IHSG Dibuka Rebound Ke 5.955, 4 Saham Ini Berpeluang Emas

JawaPos.com РPasar saham Indonesia pada perdagangan pagi ini kembali berbalik menguat  setelah seharian kemarin melaju di zona merah. Indeks Harga Saham Gabungan (IHSG) dibuka naik 7,7 poin atau 0,13 persen ke 5.955.

Sementara Indeks LQ45 naik 0,95 poin atau 0,1 persen menjadi 946,28, indeks Jakarta Islamic Index (JII) turun 0,26 poin atau 0,0 persen ke 663,35, dan indeks IDX30 naik 0,32 poin atau 0,1 persen ke 521,37.

Pada pembukaan pagi ini, ada 142 saham menguat, 51 saham melemah, dan 96 saham stagnan. Transaksi perdagangan mencapai Rp 269 miliar dari Rp 474 juta lembar saham diperdagangkan.

Sementara itu, untuk sektor penggerak IHSG bergerak dua arah. Di mana sektor properti menguat 0,9 persen, sedangkan aneka industri melemah 0,5 persen.

Analis Senior PT KGI Sekuritas Indonesia Yuganur Wijanarko mengatakan, IHSG hari ini diperkirakan mengalami technical rebound menuju area atas 5.970, setelah kemarin mengalami penurunan cukup signifikan sebesar 0,95 persen ke level 5.948.

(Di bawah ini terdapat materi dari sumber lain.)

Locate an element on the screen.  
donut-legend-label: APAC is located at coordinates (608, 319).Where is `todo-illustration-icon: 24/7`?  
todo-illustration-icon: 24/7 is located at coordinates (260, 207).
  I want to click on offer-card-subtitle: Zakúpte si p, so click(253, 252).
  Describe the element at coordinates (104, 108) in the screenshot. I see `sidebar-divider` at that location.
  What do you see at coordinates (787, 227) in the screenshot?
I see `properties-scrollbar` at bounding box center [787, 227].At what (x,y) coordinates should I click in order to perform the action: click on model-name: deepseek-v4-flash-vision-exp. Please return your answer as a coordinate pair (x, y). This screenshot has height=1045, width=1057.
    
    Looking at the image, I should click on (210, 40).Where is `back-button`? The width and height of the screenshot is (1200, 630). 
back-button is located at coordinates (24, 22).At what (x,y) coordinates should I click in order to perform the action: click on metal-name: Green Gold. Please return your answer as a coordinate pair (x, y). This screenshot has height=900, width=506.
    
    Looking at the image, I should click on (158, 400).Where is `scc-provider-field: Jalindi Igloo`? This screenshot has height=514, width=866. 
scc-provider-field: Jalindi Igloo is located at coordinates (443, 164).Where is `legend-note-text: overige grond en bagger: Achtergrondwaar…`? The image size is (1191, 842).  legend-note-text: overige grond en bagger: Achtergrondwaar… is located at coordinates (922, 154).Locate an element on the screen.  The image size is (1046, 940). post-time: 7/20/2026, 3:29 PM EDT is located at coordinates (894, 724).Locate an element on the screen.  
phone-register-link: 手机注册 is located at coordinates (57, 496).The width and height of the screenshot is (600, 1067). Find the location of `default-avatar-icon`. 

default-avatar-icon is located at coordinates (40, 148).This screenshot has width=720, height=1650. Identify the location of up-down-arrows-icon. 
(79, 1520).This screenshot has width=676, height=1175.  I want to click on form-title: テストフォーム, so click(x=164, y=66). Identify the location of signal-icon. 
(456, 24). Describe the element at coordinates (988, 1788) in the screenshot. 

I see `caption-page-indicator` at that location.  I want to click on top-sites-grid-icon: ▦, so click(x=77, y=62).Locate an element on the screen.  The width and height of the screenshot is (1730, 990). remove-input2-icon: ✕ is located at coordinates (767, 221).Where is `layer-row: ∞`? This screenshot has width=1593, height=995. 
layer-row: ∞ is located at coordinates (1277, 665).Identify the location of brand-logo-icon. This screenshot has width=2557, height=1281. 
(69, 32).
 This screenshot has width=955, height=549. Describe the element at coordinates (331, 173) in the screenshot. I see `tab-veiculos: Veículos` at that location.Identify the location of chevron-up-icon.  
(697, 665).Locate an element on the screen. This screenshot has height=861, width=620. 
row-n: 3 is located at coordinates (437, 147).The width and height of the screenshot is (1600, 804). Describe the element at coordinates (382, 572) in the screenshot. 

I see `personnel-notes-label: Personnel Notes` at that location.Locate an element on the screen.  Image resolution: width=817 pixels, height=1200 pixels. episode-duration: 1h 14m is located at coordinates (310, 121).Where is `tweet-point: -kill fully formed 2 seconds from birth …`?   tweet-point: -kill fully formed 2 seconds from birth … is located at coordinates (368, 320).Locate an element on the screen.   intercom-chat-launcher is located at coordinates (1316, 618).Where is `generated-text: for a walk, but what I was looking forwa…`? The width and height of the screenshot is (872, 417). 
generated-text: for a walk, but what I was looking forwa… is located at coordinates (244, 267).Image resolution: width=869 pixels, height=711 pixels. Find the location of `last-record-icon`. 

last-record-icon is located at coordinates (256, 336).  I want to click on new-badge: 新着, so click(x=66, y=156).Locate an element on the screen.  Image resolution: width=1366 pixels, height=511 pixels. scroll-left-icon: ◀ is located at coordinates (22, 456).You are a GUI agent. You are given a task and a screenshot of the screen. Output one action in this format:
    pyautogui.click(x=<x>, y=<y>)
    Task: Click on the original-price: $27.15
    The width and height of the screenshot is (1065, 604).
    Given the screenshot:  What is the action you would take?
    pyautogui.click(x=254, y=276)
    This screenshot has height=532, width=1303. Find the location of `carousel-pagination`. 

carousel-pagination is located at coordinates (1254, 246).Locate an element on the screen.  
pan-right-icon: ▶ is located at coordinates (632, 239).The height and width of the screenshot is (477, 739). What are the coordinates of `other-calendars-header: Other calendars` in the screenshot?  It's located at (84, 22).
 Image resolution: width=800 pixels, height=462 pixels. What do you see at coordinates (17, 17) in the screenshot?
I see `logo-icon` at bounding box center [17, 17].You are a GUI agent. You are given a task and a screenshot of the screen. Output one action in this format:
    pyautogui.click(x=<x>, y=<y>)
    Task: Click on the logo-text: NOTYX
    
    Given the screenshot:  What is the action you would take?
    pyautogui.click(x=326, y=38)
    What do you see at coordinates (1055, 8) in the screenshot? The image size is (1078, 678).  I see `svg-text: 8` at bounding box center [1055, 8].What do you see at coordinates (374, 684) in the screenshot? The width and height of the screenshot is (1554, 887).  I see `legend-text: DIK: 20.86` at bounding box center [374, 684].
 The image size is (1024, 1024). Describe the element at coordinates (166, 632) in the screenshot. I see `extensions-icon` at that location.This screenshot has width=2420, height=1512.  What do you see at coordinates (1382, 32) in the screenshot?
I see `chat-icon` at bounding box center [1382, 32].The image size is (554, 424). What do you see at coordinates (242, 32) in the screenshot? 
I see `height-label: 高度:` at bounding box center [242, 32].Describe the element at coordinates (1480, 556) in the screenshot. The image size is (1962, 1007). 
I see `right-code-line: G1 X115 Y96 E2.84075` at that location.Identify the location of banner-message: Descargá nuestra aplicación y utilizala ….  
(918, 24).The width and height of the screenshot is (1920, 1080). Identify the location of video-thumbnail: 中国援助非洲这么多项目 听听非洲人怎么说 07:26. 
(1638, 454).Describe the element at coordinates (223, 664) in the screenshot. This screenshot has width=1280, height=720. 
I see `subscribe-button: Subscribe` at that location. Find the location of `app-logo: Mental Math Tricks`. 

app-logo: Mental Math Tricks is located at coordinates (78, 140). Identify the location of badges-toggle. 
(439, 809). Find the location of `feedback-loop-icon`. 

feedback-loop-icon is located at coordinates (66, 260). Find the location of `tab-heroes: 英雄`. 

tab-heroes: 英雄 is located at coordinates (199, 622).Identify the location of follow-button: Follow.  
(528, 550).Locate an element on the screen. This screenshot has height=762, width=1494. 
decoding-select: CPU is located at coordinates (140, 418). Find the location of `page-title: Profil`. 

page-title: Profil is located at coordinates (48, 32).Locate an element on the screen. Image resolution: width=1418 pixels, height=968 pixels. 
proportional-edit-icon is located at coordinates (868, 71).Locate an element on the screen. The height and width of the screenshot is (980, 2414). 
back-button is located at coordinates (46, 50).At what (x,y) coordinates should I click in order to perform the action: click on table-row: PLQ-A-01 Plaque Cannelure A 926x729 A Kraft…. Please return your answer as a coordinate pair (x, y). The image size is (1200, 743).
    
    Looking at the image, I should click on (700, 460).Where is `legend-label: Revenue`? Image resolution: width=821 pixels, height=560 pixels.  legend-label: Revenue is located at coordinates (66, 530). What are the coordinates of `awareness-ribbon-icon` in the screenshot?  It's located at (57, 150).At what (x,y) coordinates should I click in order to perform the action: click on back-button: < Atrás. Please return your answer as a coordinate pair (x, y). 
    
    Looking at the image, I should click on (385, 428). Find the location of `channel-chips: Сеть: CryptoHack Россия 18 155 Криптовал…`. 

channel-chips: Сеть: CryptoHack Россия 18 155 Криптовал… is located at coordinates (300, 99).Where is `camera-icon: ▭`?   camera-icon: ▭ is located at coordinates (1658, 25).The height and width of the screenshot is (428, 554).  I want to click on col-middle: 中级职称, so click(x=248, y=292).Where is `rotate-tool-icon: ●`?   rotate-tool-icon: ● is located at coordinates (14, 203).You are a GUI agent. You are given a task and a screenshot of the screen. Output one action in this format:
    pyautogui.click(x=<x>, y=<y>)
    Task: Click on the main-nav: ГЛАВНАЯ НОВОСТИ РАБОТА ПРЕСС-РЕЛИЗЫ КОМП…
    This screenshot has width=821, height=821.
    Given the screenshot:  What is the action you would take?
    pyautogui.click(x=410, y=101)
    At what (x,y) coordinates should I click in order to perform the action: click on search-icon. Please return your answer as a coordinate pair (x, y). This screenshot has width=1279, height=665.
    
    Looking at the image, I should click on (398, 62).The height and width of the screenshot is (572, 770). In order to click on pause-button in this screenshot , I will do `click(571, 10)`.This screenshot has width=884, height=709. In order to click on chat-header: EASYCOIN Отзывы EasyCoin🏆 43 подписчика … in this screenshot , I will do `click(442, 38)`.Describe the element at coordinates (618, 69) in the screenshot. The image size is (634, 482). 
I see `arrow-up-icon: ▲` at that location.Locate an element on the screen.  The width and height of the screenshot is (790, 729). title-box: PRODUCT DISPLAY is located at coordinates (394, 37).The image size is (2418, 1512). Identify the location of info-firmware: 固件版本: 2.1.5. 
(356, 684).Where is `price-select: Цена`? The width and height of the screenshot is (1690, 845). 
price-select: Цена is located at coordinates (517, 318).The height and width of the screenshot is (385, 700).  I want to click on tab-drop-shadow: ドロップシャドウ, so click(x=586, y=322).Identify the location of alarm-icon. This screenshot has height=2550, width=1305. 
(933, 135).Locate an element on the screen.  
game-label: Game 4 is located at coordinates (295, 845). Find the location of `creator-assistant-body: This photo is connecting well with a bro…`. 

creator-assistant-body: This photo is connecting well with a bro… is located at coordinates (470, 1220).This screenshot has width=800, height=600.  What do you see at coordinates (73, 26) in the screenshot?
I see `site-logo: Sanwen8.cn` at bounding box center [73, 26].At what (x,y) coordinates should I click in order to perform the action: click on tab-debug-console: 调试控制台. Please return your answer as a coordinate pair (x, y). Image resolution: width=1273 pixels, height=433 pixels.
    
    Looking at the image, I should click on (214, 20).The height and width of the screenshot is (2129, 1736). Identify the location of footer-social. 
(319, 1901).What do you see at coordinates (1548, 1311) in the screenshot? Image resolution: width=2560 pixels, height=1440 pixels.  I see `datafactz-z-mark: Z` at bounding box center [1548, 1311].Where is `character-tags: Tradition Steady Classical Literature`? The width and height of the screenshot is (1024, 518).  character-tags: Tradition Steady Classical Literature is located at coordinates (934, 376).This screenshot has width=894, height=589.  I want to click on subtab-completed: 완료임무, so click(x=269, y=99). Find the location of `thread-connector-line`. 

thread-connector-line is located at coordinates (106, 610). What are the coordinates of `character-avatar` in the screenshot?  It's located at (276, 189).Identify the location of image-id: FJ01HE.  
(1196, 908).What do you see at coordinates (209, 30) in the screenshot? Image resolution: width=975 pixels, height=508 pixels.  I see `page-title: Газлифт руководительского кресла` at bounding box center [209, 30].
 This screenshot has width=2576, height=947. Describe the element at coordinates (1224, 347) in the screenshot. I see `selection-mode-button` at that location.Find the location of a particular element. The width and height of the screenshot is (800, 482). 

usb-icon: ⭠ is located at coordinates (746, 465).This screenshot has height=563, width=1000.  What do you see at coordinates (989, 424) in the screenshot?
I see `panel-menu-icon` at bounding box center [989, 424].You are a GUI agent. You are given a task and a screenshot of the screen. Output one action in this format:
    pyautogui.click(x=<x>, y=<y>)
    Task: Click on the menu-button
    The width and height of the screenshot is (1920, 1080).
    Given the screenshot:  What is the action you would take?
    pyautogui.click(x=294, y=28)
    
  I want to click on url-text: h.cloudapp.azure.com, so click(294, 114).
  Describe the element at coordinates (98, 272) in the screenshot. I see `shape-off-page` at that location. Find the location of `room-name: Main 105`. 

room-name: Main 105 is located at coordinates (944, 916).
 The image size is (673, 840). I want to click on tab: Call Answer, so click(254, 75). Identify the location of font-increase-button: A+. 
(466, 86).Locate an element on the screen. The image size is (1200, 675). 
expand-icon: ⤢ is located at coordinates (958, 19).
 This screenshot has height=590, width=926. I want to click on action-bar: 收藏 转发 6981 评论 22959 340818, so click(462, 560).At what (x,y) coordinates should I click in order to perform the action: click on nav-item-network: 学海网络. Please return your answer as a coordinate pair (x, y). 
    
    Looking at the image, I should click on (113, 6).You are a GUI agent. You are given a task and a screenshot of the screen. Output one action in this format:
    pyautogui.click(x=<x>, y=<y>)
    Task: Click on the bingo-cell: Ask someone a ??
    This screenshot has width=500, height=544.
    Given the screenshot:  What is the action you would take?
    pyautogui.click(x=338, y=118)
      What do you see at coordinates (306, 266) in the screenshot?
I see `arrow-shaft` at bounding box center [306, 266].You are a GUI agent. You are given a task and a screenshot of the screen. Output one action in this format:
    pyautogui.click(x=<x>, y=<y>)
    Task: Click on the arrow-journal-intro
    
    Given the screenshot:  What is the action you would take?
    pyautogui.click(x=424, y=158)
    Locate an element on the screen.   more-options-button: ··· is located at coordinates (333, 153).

“Kami melihat secara teknikal koreksi IHSG akibat tekanan volatilitas regional tertahan oleh bargain hunting pada saham big cap dan lapis kedua pilihan,” ujarnya di Jakarta, Kamis (22/11).¬†

Menurutnya, kondisi tersebut bisa dikatakan pergerakan IHSG siap untuk melakukan technical rebound dalam upaya bermain kembali di kisaran 5.970-6.000, setelah kemarin mampu bertahan di atas level support.

Dengan demikian, di tengah potensi rebound pada laju IHSG hari ini, Yuganur merekomendasikan empat saham yang bisa dicermati pelaku pasar, yakni:

1. PT United Tractors Tbk (UNTR), dengan target profit taking di kisaran Rp 33.700-34.700, memiliki dua pilihan masuk di level Rp 31.700 dan Rp 31.200, disarankan cut loss pada posisi Rp 30.700.

2. PT Timah Tbk (TINS), dengan target profit taking di kisaran Rp 705-715, memiliki dua pilihan masuk di level Rp 660 dan Rp 650, disarankan cut loss pada posisi Rp 635.

3. PT Astra International Tbk (ASII), dengan target profit taking di kisaran Rp 8.650-8.750, memiliki dua pilihan masuk di level Rp 8.375 dan Rp 8.275, disarankan cut loss pada posisi Rp 8.175.

4. PT Bank Rakyat Indonesia Tbk (BBRI), dengan target profit taking di kisaran Rp 3.650-3.850, memiliki dua pilihan masuk di level Rp 3.420 dan Rp 3.380, disarankan cut loss pada posisi Rp 3.320.